艾伦此时需要决策,是将平台上哪些已有功能升级为需开通会员才可以解锁,还是上线哪些需会员解锁的新功能。在决定对平台上哪些已有功能进行上锁之前,艾伦需要先调研候选功能的“渗透率”,即一天内的所有活跃用户中使用该功能的用户比例。
当得到所有候选功能的渗透率之后,艾伦还需要对上锁各个功能可能造成的影响进行合理的预估。例如,如果上锁一个渗透率很低的功能,可能想要解锁这个功能的用户数有限,进而导致GMV不达标;如果上锁一个渗透率很高的功能,可能阻挡过多用户的正常使用,进而导致大量用户放弃使用该社交平台,即活跃留存率大幅下降。
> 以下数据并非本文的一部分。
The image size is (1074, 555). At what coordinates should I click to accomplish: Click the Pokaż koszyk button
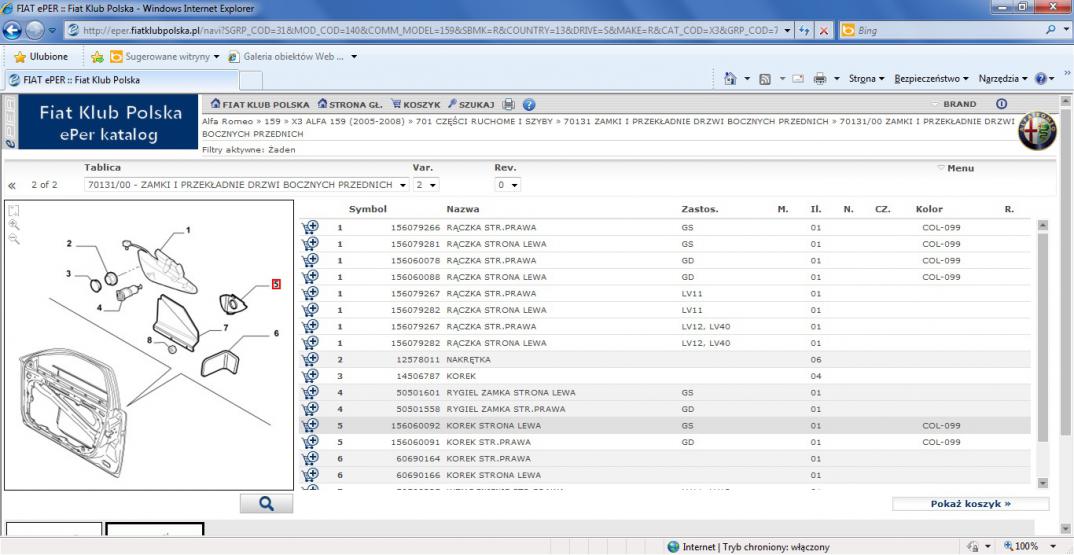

在产品经理的日常工作中,这种预估能力是一项很重要的能力。
在决定上线哪些需会员解锁才可使用的新功能之前,艾伦也需要先对候选功能的上游流量进行摸底,对其上线后可能带来的会员购买收益进行预估。同时,由于该会员功能需要订阅,因此艾伦在设计新会员功能时还应考虑用户是否会长期依赖该功能。如果长期依赖,这会有助于提高会员的续费率。简而言之,在产品设计环节,产品经理需要掌握数据摸底和数据预估能力,最好能同时掌握一些自助取数的软件或简单 SQL的使用方法。
假设此时艾伦已经完成了前期的数据摸底和数据预估工作,并完成了他对该平台会员的第1版产品设计,该设计主要包括哪些功能需要开通会员后才可使用,这些功能的入口是什么,会员定价是多少。
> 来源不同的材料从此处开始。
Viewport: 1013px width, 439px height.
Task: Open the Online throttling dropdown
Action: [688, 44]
研发团队按部就班地将艾伦的这版设计在两周后上线了,由于对 GMV和留存损失的信心不足,团队采取了灰度发布的措施,即仅为20%的用户开通了艾伦设计的这版会员体系,用于进一步获取数据、优化产品。这时就需要艾伦对本次20%灰度发布的数据表现进行合理的分析和复盘,并决定是否将该版会员产品推至全量用户。
假设本轮20%的灰度发布为公司带来了每天1万元的 GMV,艾伦据此预估,如果全量发布该版会员体系,预计可为公司带来每月150万元的 GMV,此数据低于立项之初的预期且相差较大。这时艾伦作为产品经理首先需要决定,是将这版会员产品先行全量发布,再在线上优化 GMV,还是对这版会员产品再进行一轮灰度迭代,当预期 GMV达标后,再进行全量发布。由于会员产品的发布涉及定价,定价不宜在全量发布后频繁调整,因此艾伦与公司管理层决定,暂不全量发布该版会员产品,继续灰度优化直至20%灰度下的 GMV达到每天2万元,即全量情况下的GMW达到每月300万元。
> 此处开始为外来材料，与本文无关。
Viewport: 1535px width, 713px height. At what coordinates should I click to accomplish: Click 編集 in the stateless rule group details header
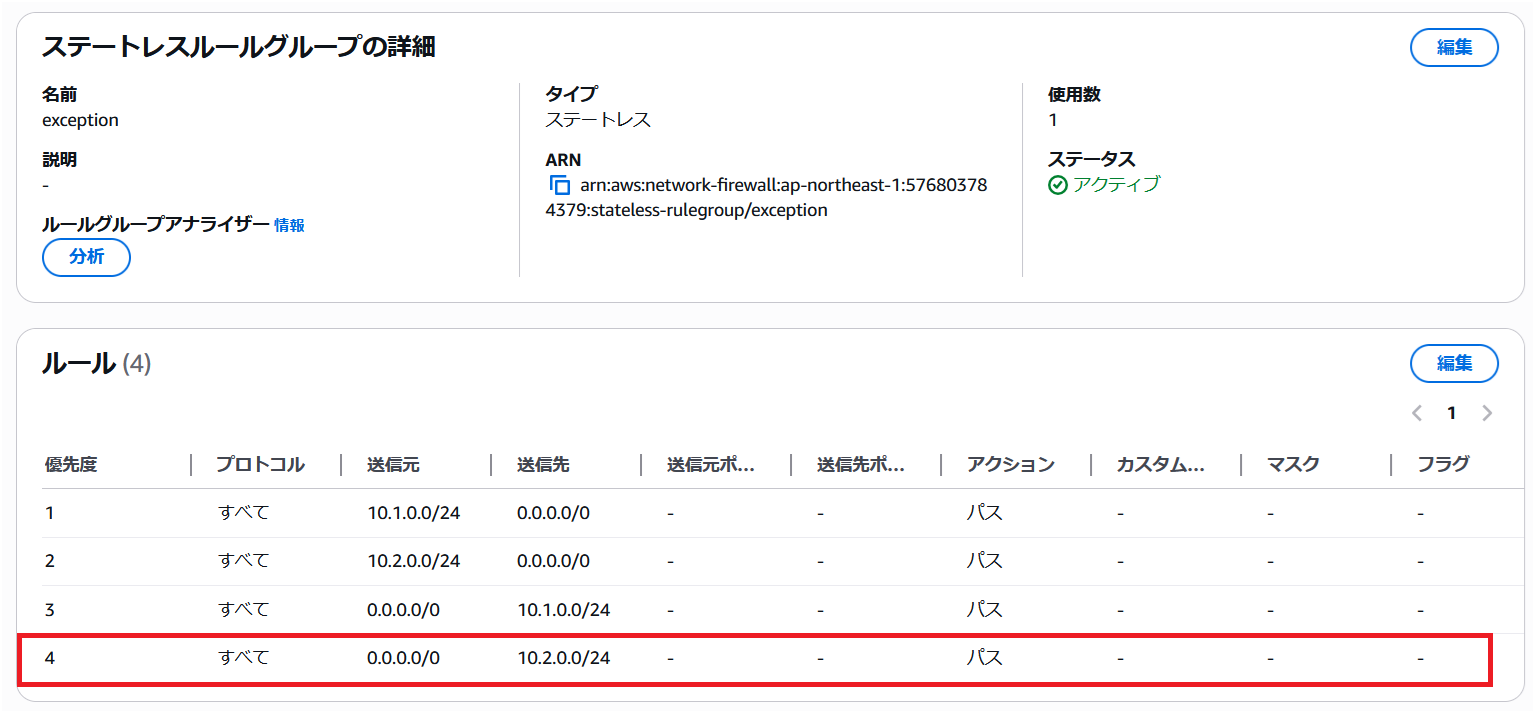coord(1453,47)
此时,艾伦面临实现公司盈亏平衡的压力,需要基于第1版会员的灰度数据,输出第2版会员产品的优化方案,其中少不了对第1版会员产品的灰度数据进行深入的分析。有的公司会在此时给艾伦分配一位数据分析师,配合他复盘上一版会员产品的灰度数据,同时给出下一版会员产品的优化建议,通常是策略性的建议,如入口设计、定价设计等。但由于不是所有公司都有充足的数据分析师,并且数据分析师通常并不对项目的最终指标完成情况负责,因此建议产品经理自己多掌握一些取数、分析漏斗的能力,不过于依赖数据分析师,这样才能对项目上线的最终结果拥有较强的把控性。
最终,艾伦根据他对第1版会员产品灰度数据的分析,优化了整个会员购买流程,增加了购买入口,优化了购买引导的文案,调整了会员的价格,在第2版灰度上线时实现了每天2万元的灰度 GMV,并推动该方案通过了管理层的审批,成功全量发布。发布后次月公司营收300万元,实现了盈亏平衡。